**EXERCISE PROMPT**
The stretch wanted below opens at the line containing "The height and width of the screenshot is (733, 1568)." and closes at the line containing "Given: Expand the Security Cameras menu". Please return it exactly, with no other lines.

**DATASET EXTRACT**
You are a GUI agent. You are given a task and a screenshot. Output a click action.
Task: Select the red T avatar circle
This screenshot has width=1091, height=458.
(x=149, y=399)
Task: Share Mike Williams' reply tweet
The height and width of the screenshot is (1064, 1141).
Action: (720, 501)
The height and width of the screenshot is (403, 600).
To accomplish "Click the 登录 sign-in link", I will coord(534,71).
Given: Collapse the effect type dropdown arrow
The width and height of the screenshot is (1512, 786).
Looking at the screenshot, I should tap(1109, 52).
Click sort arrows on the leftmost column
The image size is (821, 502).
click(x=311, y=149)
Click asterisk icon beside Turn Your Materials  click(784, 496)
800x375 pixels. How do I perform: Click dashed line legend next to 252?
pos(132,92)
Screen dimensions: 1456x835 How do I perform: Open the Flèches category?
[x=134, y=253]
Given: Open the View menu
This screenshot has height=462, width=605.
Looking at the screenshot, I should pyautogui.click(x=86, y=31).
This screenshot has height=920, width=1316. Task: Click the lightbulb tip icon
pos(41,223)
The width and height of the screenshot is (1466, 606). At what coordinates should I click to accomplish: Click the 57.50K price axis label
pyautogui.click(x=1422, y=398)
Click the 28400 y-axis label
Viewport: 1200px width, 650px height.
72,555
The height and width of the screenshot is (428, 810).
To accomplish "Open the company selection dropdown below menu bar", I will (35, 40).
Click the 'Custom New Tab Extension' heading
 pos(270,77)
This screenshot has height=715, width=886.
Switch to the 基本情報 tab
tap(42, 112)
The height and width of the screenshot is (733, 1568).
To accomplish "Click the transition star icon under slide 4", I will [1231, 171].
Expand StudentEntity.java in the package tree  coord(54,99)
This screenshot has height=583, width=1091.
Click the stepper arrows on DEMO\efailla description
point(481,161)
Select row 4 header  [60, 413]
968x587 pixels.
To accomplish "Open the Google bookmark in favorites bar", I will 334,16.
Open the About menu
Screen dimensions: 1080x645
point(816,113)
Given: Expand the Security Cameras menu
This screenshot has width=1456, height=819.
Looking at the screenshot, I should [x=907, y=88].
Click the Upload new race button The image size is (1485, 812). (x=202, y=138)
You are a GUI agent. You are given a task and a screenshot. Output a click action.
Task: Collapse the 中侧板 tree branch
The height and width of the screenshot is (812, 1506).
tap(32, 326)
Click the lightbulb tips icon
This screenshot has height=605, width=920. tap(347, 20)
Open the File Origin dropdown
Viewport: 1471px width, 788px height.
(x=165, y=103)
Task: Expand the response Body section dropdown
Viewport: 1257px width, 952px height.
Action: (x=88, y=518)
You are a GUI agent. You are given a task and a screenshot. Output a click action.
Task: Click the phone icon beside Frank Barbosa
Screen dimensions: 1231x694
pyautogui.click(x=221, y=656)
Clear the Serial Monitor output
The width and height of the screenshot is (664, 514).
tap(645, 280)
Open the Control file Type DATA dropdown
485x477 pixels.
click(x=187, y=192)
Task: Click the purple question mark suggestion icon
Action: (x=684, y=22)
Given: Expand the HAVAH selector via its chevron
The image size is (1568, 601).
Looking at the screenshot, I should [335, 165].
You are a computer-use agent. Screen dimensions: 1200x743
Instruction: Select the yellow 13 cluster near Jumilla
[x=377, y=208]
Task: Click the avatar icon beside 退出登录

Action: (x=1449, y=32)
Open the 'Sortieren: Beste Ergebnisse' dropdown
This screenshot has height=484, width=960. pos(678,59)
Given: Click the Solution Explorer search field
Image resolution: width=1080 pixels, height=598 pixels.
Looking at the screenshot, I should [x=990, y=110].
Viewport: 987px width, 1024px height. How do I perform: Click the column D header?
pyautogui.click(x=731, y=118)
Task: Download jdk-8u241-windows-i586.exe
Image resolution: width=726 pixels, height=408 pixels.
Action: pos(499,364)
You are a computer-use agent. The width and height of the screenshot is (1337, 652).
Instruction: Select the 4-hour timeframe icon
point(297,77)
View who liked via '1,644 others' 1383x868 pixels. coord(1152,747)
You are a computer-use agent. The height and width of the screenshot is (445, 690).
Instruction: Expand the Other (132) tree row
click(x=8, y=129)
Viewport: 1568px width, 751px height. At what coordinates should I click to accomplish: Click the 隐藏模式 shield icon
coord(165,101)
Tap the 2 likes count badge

**RESPONSE**
The height and width of the screenshot is (733, 1568).
To accomplish "Click the transition star icon under slide 4", I will [1231, 171].
Expand StudentEntity.java in the package tree  coord(54,99)
This screenshot has height=583, width=1091.
Click the stepper arrows on DEMO\efailla description
point(481,161)
Select row 4 header  [60, 413]
968x587 pixels.
To accomplish "Open the Google bookmark in favorites bar", I will 334,16.
Open the About menu
Screen dimensions: 1080x645
point(816,113)
Given: Expand the Security Cameras menu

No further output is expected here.